There are many important components to a good estate plan, and each estate plan will be unique to the person and family. One universal component, however, is that the estate plan must take into account all of the assets and liabilities of the person making the plan. While the estate plan will obviously take into account assets like the family home and investment accounts, it is also essential to remember some of the more unusual assets. Rental properties in particular deserve several different layers of consideration in an estate plan.
Every landlord knows that one aspect of renting out property is liability. Disgruntled or even injured tenants may attempt to sue. Without a proper estate plan, if the lawsuit is successful, the damages will come out of your personal assets, leaving less to be distributed to your friends and family after you are gone. An important estate planning step is to insulate your personal assets from business liability, such as getting sued by a tenant. One way to achieve this is to create a separate business entity, such as a Limited Liability Company, or “LLC.” Having the proper business structure can make sure that only the assets of the business, i.e. the rental property itself and other business assets, can be recovered against if a tenant successfully sues you.

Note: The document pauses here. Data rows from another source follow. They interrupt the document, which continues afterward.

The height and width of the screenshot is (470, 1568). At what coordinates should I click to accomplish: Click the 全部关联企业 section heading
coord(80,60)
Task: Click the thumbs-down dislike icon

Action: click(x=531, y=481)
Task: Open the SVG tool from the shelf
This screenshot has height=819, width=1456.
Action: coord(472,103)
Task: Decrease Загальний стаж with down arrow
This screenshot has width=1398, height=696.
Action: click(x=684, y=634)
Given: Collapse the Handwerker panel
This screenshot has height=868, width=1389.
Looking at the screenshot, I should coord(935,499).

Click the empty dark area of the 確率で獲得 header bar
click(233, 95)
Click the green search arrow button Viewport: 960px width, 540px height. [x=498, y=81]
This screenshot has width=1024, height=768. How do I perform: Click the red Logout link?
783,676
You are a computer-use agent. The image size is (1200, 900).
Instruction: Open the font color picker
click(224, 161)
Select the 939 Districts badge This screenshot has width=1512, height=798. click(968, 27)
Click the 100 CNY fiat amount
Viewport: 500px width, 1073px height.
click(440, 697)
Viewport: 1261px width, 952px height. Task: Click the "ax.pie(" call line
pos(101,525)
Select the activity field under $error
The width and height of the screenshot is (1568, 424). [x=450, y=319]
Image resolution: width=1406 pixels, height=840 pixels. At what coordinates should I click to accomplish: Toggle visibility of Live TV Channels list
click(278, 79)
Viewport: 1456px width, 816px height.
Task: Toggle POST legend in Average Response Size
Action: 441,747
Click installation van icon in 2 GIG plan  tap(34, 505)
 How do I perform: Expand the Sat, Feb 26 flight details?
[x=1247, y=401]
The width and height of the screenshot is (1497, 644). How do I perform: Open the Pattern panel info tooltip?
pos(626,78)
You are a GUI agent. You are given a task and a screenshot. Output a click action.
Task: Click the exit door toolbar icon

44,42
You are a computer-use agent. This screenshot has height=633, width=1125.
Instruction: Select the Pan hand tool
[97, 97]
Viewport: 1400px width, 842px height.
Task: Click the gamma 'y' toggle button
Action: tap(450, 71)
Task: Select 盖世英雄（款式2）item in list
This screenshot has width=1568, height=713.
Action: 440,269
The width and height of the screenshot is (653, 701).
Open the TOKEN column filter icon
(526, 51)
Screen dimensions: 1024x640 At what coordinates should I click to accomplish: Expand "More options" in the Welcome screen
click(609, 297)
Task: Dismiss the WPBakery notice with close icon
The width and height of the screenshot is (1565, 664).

Another step would be making sure the rental property is properly deeded. There are several nuances to make sure that LLC or other business structure will adequately protect your personal assets. Deeding the property over to the LLC will help make sure that your personal estate is as insulated as possible. You also need to understand that the business bank accounts and assets need to be kept strictly separate from your personal accounts. Failure to maintain this separation could result in your personal assets being seized after a lawsuit.
Living trusts can also be a good estate planning tool. Having the property as part of a living trust can allow the property and the business to quickly pass to your chosen beneficiary outside of probate. The tenants can also pay their rent direct to the living trust.